Go to the line that contains "The width and" in the listing below, then output it and every line after it exactly, omitting pictures.

====== Provided entries ======

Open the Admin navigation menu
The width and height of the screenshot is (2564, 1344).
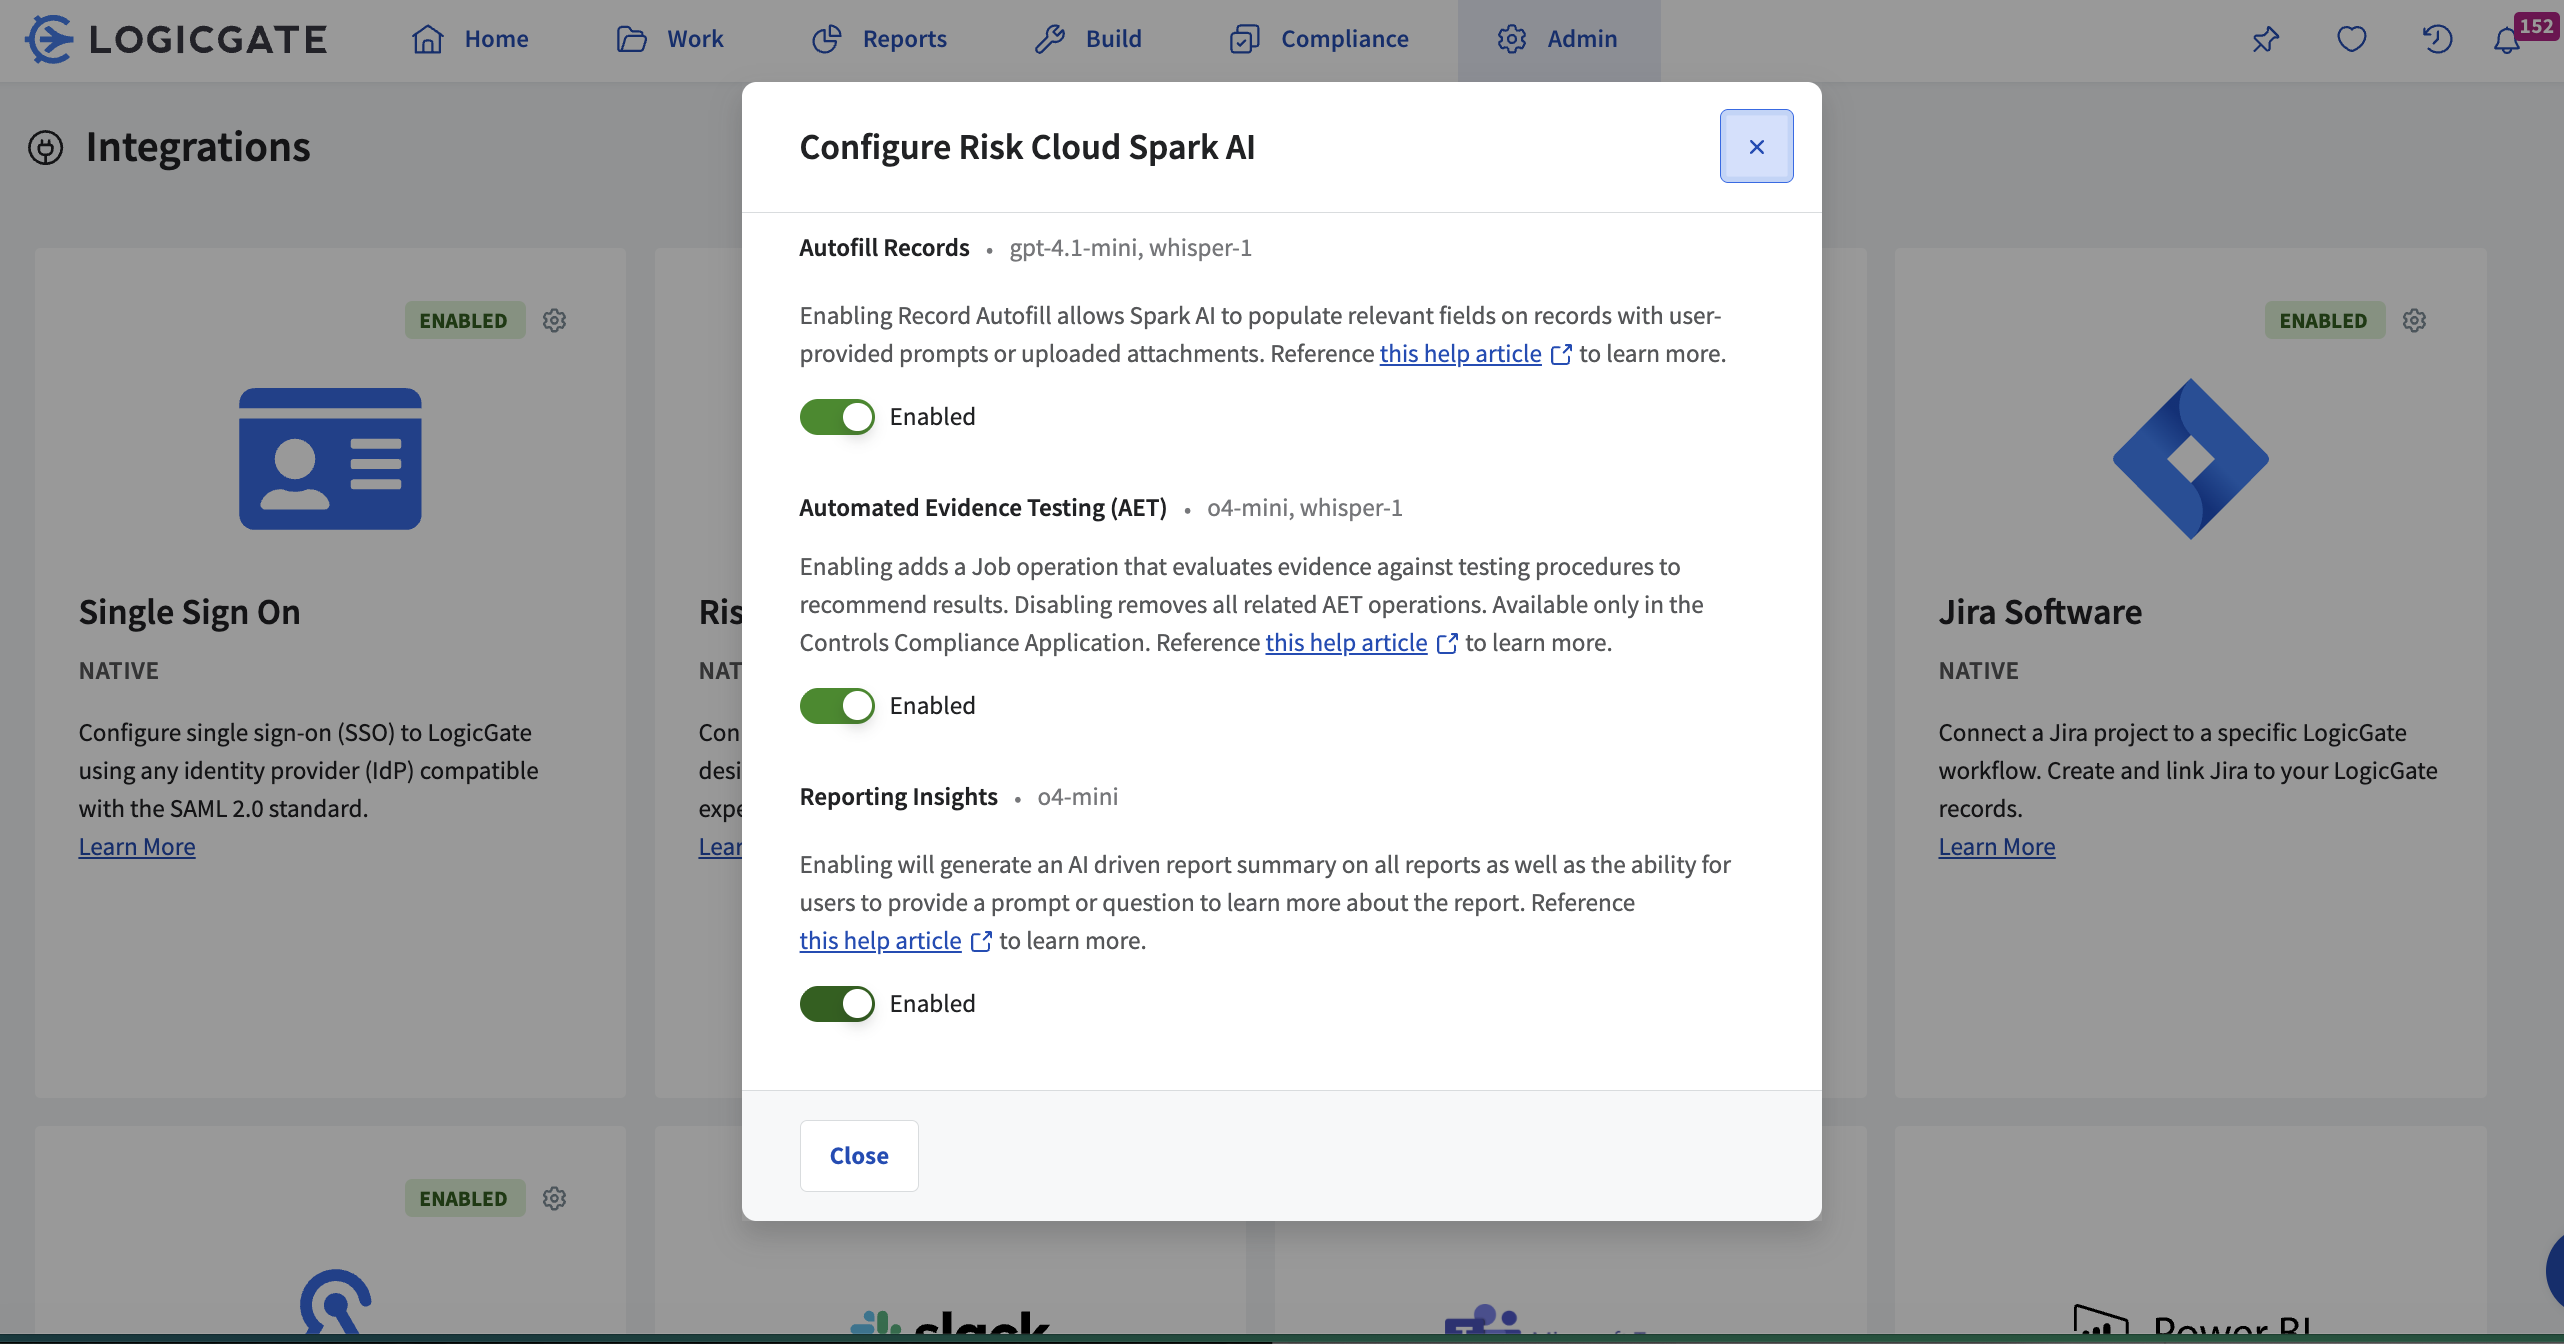(1558, 39)
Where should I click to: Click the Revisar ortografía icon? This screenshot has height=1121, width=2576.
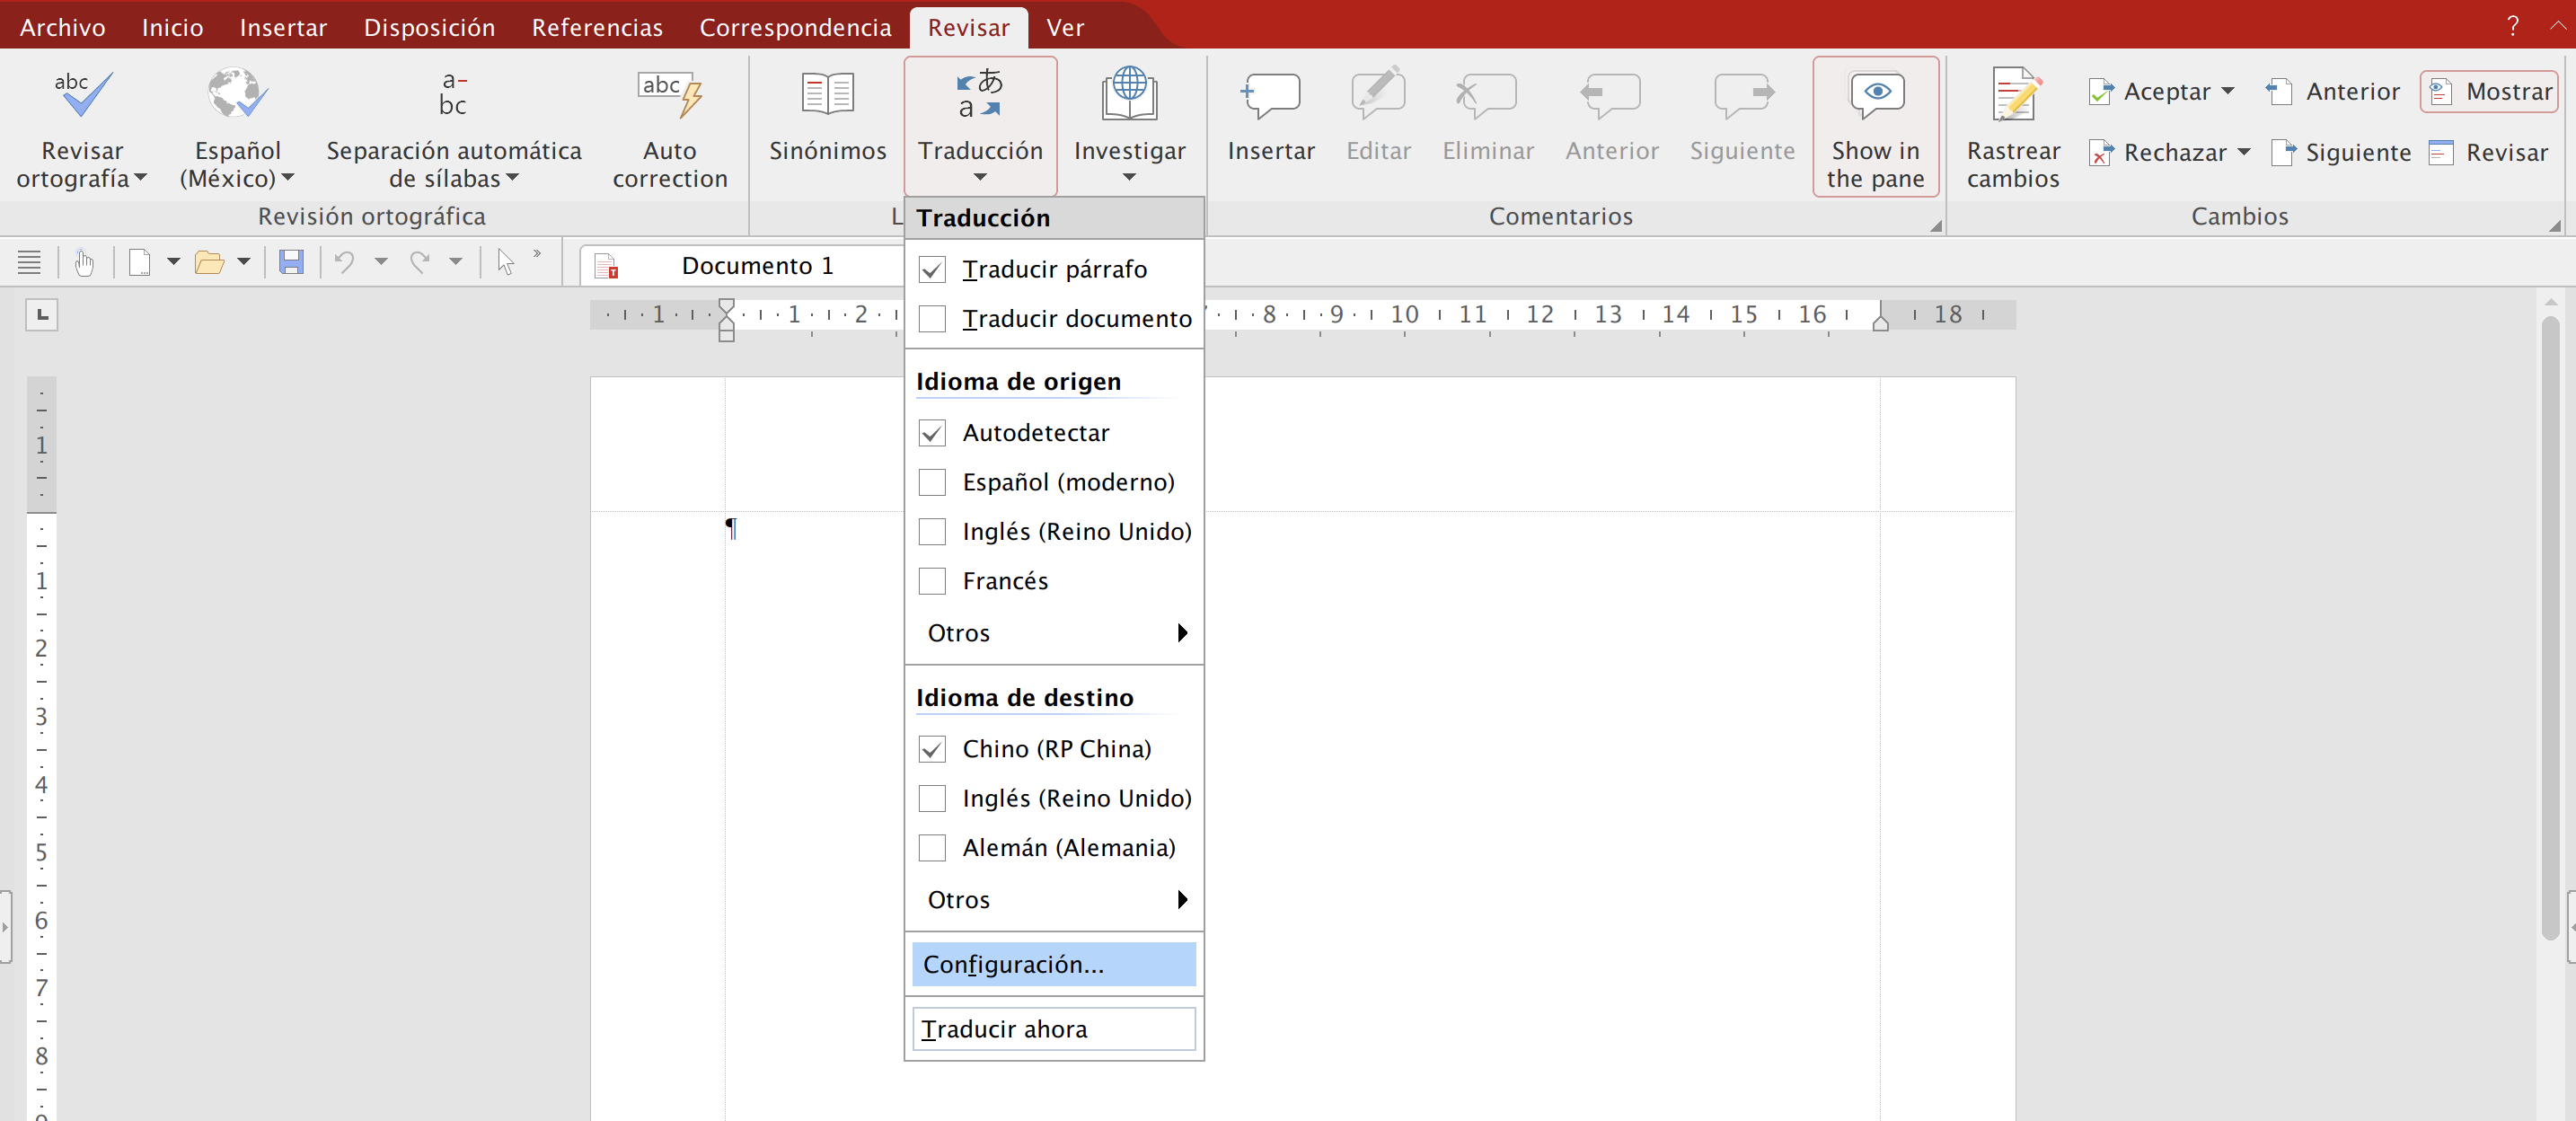[82, 95]
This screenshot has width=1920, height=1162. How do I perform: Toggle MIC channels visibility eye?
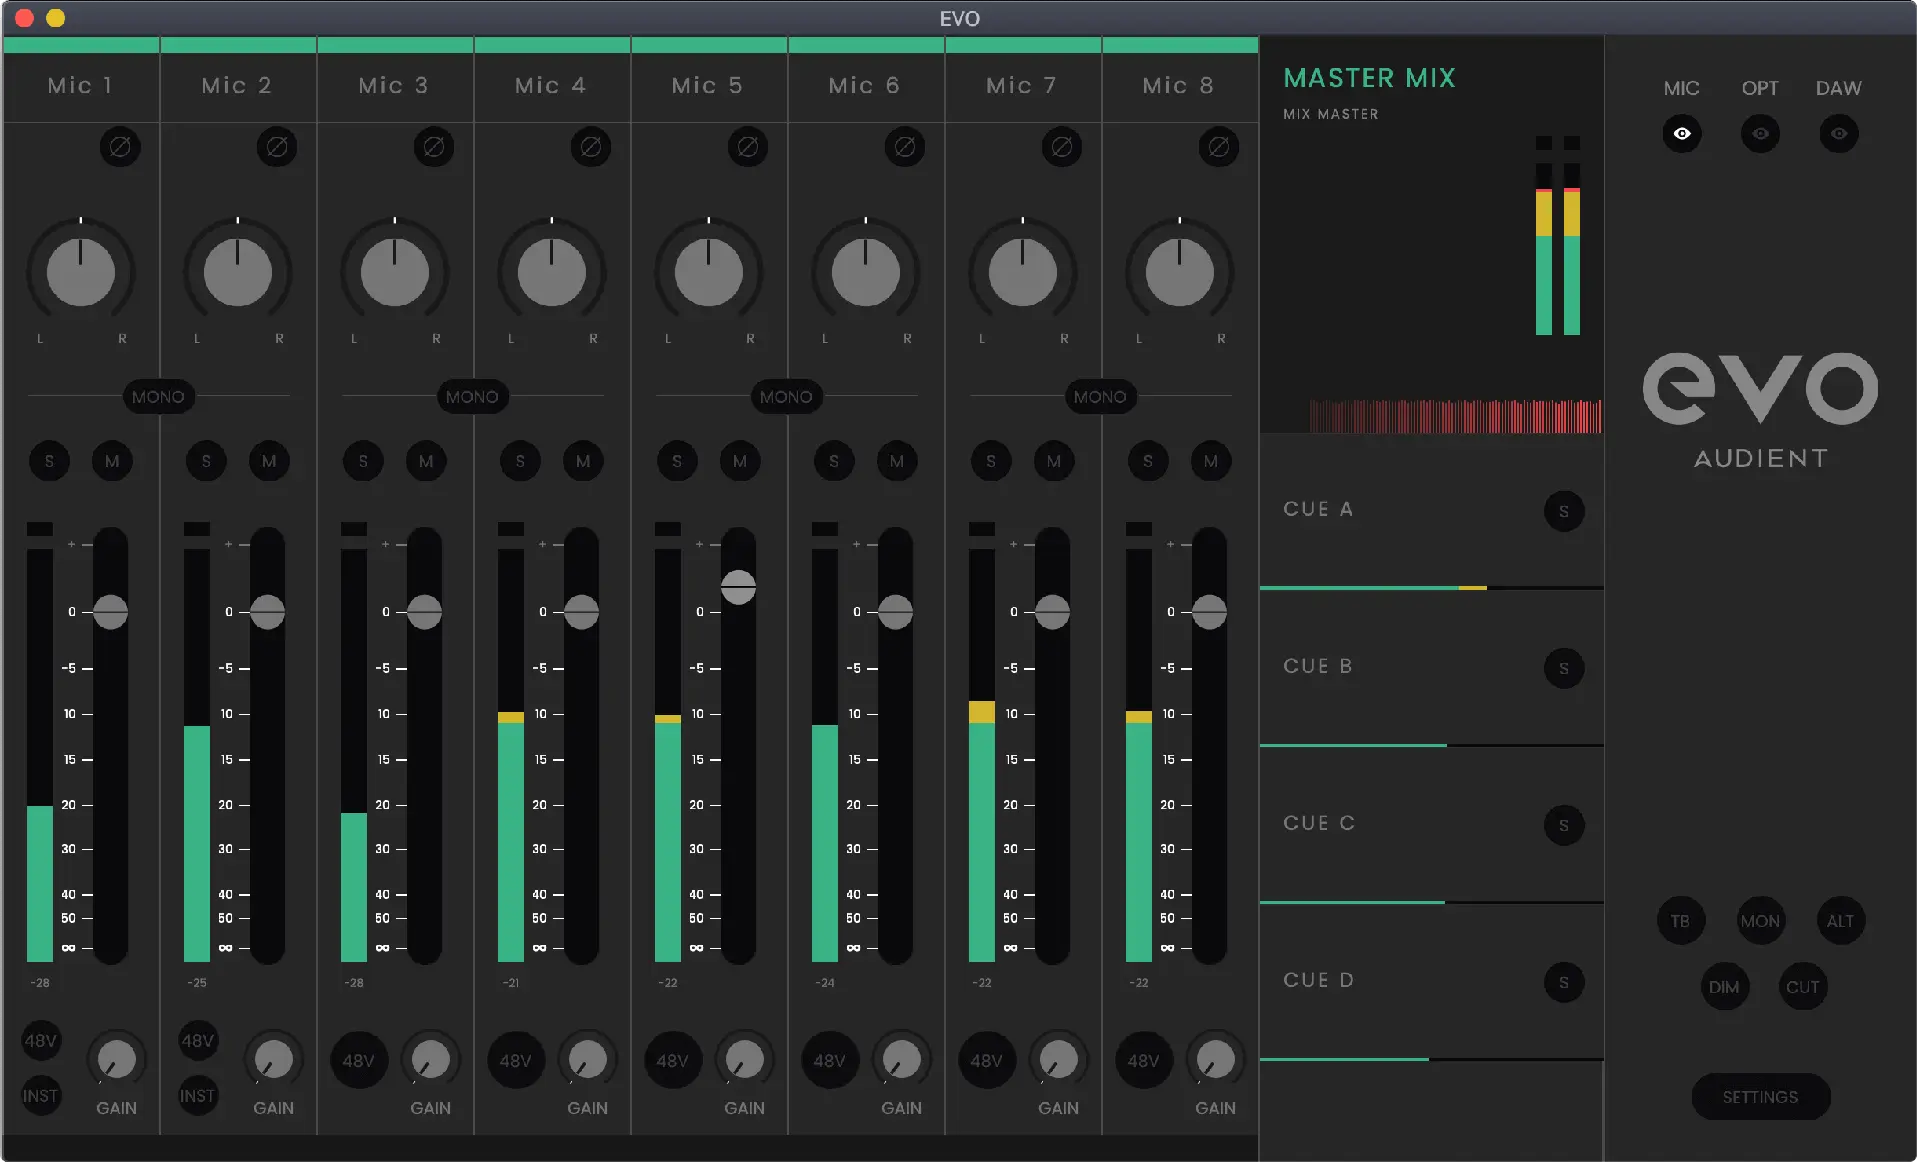[x=1682, y=133]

======

Solved problem
The width and height of the screenshot is (2564, 1344).
(1558, 39)
Where should I click to: Click the Revisar ortografía icon? This screenshot has height=1121, width=2576.
[82, 95]
This screenshot has width=1920, height=1162. How do I perform: Toggle MIC channels visibility eye?
[x=1682, y=133]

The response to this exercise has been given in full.